IBM, for its part, has long been synonymous with COBOL. The company helped popularize the language and still sells mainframe systems optimized for large-scale transaction processing, where COBOL remains king. But as Anthropic’s tool threatens to automate much of the value IBM provides in this space, investors are questioning whether the old guard can keep up with the rapid pace of AI-driven change.

The impact of Anthropic’s announcement wasn’t limited to IBM. Shares of Accenture and Cognizant Technology Solutions also declined, as both companies generate significant revenue from legacy system modernization practices. The broader tech sector was already under pressure Monday due to tariff uncertainty and a research report circulating online warning of far-reaching negative impacts from AI. The result was a volatile "sell first and ask questions later" mood on Wall Street, with software and cybersecurity stocks—already battered by Anthropic’s earlier AI plugin releases—taking another hit.

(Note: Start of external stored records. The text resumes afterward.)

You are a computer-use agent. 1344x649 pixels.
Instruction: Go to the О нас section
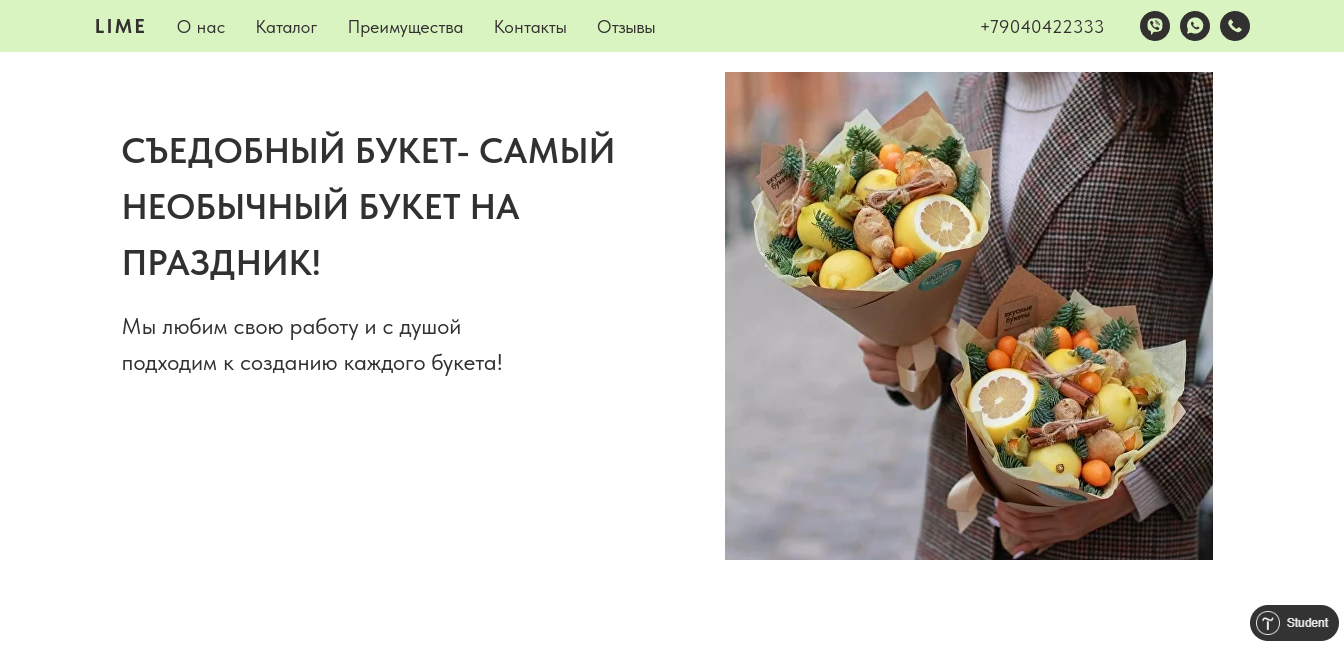coord(201,27)
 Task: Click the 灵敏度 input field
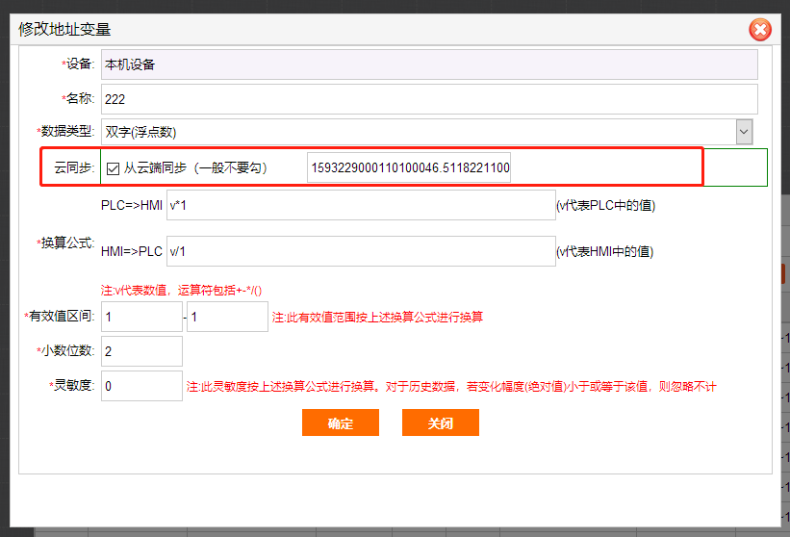pyautogui.click(x=141, y=386)
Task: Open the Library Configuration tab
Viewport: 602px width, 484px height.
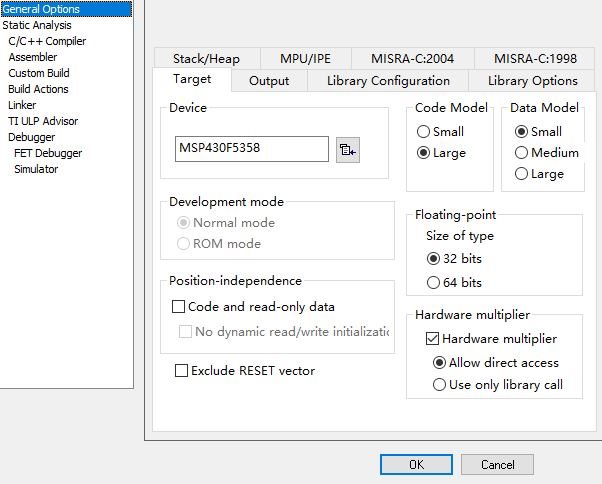Action: point(388,81)
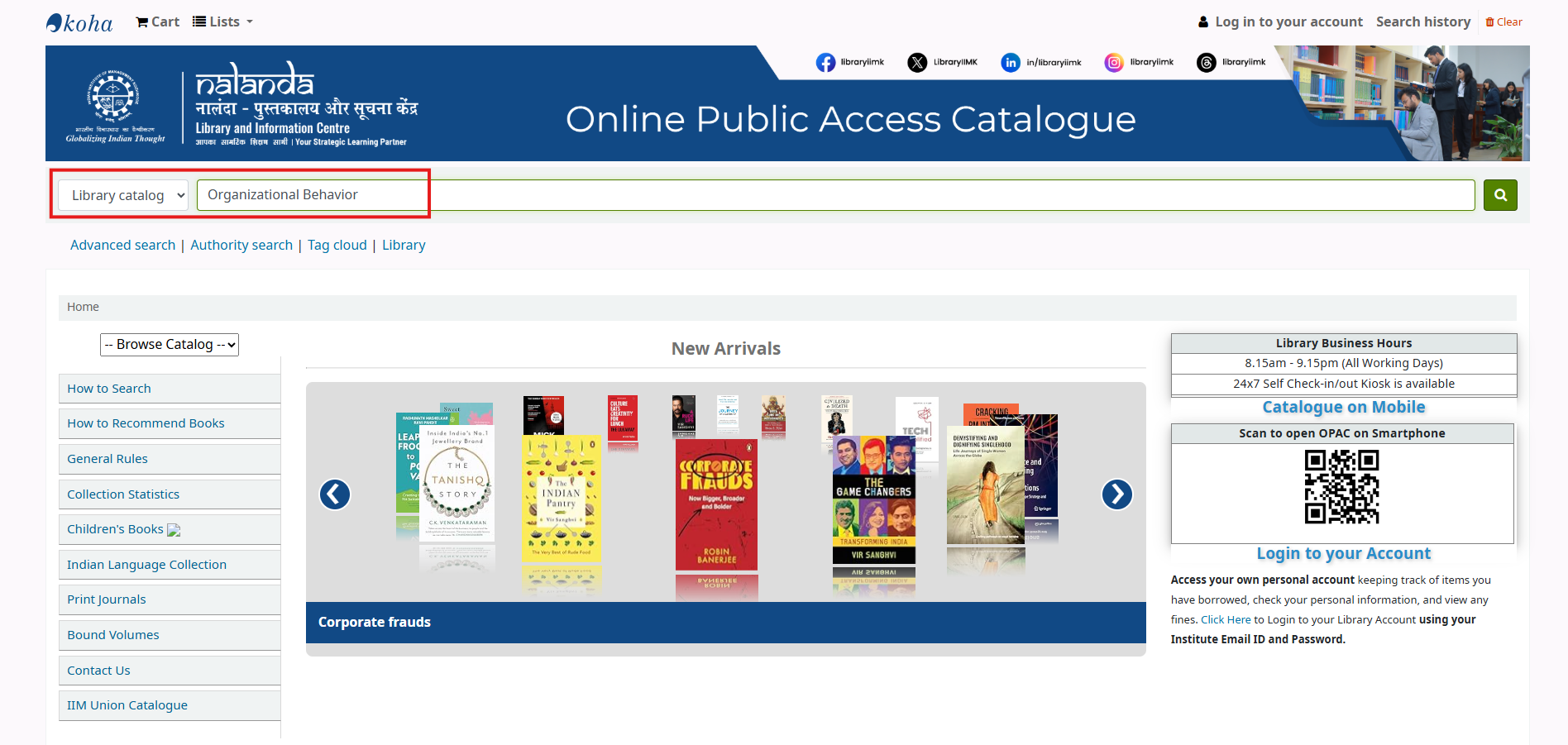Open the library Facebook page icon
Screen dimensions: 1568x745
coord(825,63)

Anthropic’s recent flurry of updates has targeted a range of business processes, from legal and customer service automation to cybersecurity. Just last week, the startup introduced Claude Code Security, a feature designed to scan codebases for vulnerabilities, which led to a sharp drop in cybersecurity stocks like CrowdStrike and Zscaler. The cumulative effect has been to fuel investor fears that AI could rapidly disrupt not just software development, but the entire ecosystem of companies built around maintaining and upgrading legacy technology.

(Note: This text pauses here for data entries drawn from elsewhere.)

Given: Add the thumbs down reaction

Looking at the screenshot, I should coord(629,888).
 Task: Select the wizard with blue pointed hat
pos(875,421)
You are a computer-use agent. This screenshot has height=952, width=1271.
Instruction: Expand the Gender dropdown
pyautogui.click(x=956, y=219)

Still, not everyone is convinced that the sky is falling. Several economists and analysts have urged caution, warning that the market may be overreacting to the latest AI developments. LPL Financial analyst Adam Turnquist wrote that the volatility reflected a "market narrative" shift rather than any actual decline in revenues or profits. JPMorgan, for its part, called the idea that AI companies would upend the software industry "broken logic," while WedBush Securities analyst Dan Ives told CNBC the broader selloff was "the most disconnected trade I’ve ever seen in my career on Wall Street." Ives argued that, in the long run, AI advancements could actually boost companies like IBM by making their services more efficient and valuable.

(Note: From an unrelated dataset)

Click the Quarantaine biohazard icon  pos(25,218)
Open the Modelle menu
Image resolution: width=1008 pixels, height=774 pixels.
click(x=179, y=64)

Yet the numbers are hard to ignore. As of February 23, IBM’s market value had dropped from $240.8 billion to about $208.7 billion in just a few days. The company’s shares have been battered by a one-two punch of AI disruption and broader market jitters, and there’s little sign that the turbulence will subside soon. The shrinking pool of COBOL experts—taught by only a "handful" of universities, as Anthropic pointed out—means that the need for modernization is only becoming more urgent.

For now, the story of COBOL is a reminder that the past is never really past in the world of technology. The systems built decades ago still run the world’s money, flights, and government services. But as Anthropic’s AI tool demonstrates, the way we maintain and upgrade those systems is changing—fast. Whether companies like IBM can adapt to this new reality, or whether AI startups will eat their lunch, is the billion-dollar question hanging over Wall Street today.

As the dust settles, one thing is clear: the battle for the future of legacy code modernization has only just begun, and the stakes—for Wall Street, Main Street, and the millions of people whose daily lives depend on invisible lines of code—couldn’t be higher.